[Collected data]
BEGIN
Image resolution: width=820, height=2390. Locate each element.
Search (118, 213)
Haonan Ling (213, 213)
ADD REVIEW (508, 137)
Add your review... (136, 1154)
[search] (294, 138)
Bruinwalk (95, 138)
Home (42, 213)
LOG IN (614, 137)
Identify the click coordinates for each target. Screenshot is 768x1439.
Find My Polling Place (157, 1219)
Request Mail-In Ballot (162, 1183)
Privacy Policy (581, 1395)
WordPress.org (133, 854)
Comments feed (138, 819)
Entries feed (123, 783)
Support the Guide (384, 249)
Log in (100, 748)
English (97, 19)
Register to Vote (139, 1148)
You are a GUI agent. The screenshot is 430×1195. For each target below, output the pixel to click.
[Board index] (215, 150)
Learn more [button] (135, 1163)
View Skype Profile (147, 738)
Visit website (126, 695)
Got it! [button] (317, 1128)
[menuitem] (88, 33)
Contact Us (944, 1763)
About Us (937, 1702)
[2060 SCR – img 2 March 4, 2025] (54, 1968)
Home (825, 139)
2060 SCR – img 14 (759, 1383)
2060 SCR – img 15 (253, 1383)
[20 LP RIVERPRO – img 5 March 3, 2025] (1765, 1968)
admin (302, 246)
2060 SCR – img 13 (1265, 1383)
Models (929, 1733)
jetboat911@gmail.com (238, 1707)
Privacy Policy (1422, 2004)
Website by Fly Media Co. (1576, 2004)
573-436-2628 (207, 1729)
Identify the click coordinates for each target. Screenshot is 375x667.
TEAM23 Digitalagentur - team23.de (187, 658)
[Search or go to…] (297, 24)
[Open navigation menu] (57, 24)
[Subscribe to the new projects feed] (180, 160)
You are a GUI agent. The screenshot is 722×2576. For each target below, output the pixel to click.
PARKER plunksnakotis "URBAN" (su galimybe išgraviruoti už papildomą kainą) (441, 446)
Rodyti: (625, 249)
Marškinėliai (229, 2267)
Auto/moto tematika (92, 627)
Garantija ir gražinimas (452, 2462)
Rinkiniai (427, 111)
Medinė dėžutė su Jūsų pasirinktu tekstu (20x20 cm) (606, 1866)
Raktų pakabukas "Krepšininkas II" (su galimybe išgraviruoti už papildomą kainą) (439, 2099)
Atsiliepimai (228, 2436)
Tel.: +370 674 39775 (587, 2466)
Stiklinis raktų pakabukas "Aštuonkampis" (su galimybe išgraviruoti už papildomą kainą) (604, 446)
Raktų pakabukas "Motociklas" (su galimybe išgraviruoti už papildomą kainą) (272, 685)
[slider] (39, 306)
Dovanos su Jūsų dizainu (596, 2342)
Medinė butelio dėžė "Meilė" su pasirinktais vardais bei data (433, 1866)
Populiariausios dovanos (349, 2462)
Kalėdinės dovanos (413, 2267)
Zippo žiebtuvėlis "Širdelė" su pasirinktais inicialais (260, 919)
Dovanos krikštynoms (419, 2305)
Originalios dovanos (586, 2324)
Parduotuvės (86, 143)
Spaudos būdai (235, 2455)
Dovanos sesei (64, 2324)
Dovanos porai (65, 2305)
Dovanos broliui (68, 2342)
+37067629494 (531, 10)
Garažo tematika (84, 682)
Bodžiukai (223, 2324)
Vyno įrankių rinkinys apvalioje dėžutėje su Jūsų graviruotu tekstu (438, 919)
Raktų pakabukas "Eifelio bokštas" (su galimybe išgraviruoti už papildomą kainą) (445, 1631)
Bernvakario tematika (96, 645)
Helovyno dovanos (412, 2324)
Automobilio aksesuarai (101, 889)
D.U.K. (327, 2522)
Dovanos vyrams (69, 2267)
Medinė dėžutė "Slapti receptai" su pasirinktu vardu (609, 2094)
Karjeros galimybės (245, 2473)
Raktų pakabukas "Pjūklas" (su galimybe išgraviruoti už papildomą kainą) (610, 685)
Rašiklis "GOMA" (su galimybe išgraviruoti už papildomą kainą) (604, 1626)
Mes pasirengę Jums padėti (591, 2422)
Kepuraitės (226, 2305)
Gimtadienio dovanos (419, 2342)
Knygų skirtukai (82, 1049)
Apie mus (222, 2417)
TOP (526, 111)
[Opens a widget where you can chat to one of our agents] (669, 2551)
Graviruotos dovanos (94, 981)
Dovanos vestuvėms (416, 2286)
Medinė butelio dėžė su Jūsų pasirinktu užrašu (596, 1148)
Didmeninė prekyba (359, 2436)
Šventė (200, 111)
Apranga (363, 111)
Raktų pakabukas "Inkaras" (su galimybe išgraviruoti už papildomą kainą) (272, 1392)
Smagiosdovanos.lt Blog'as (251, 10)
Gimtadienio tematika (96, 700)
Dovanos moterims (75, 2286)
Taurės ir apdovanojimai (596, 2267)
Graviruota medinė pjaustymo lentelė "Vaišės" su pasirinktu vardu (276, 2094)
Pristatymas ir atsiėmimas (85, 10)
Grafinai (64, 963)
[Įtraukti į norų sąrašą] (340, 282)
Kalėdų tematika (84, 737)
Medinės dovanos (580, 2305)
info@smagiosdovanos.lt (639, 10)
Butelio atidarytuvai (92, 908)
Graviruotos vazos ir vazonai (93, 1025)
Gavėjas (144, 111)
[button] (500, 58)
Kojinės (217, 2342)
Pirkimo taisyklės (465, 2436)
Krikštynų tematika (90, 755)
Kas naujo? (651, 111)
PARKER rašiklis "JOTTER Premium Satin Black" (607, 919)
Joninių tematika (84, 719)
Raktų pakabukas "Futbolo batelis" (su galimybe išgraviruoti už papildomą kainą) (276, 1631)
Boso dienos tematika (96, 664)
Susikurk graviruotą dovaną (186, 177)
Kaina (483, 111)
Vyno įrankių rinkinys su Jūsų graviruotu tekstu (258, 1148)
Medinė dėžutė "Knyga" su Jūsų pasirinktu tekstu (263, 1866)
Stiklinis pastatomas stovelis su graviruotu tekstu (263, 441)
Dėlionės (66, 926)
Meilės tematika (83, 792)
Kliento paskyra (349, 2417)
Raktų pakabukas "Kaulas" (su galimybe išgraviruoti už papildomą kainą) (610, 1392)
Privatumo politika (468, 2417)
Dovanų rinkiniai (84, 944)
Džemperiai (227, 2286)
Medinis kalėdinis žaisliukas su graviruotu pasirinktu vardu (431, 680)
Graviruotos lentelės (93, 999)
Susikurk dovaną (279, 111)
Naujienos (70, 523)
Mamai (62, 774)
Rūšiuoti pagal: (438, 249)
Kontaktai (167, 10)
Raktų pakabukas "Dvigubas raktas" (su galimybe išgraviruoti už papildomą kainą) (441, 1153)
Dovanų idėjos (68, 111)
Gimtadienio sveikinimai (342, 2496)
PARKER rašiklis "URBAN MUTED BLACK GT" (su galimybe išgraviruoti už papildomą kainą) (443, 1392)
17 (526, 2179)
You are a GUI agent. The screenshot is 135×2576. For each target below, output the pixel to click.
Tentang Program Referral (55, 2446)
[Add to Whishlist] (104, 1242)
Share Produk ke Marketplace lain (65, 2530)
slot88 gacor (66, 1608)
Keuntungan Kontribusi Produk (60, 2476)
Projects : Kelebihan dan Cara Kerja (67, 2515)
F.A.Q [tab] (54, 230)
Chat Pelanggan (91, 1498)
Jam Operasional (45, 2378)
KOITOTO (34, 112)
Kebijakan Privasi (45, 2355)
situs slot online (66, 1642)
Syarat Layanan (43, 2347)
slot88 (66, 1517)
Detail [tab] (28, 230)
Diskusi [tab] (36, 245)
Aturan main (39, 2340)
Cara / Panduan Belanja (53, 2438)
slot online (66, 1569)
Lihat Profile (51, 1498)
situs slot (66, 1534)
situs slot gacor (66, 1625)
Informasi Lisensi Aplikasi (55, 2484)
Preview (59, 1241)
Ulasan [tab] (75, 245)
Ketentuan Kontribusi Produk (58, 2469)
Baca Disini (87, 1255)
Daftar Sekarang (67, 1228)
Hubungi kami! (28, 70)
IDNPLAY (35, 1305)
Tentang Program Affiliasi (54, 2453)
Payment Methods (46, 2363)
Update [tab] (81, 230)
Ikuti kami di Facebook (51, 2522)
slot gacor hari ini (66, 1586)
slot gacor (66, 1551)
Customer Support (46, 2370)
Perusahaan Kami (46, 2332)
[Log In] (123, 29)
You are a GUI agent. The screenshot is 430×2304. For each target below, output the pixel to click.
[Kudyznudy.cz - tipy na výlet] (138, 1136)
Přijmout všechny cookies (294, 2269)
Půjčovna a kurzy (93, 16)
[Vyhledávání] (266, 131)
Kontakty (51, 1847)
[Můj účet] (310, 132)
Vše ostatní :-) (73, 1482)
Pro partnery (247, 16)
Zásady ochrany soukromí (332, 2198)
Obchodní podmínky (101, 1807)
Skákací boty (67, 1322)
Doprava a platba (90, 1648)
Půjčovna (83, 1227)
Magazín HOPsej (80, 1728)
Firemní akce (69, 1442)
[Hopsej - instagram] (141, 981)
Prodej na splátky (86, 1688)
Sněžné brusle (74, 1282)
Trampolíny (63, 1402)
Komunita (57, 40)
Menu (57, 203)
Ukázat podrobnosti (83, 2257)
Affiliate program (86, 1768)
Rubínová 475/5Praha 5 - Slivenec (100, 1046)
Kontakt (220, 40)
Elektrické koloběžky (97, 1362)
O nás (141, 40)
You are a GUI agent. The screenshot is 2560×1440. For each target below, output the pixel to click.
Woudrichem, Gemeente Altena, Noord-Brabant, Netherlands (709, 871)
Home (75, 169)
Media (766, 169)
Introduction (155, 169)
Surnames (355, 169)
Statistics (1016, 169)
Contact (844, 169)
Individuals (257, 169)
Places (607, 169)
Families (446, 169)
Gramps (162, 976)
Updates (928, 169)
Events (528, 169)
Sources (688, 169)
END
▶ **TRY IT**
Retype exactly, and only, the lines above from the one where "Šventė (200, 111)" occurs up to and including the one where "Graviruota medinė pjaustymo" occurs.

▶ **ANSWER FOR THE TASK**
Šventė (200, 111)
Apranga (363, 111)
Raktų pakabukas "Inkaras" (su galimybe išgraviruoti už papildomą kainą) (272, 1392)
Smagiosdovanos.lt Blog'as (251, 10)
Gimtadienio tematika (96, 700)
Dovanos moterims (75, 2286)
Taurės ir apdovanojimai (596, 2267)
Graviruota medinė pjaustymo lentelė "Vaišės" su pasirinktu vardu (276, 2094)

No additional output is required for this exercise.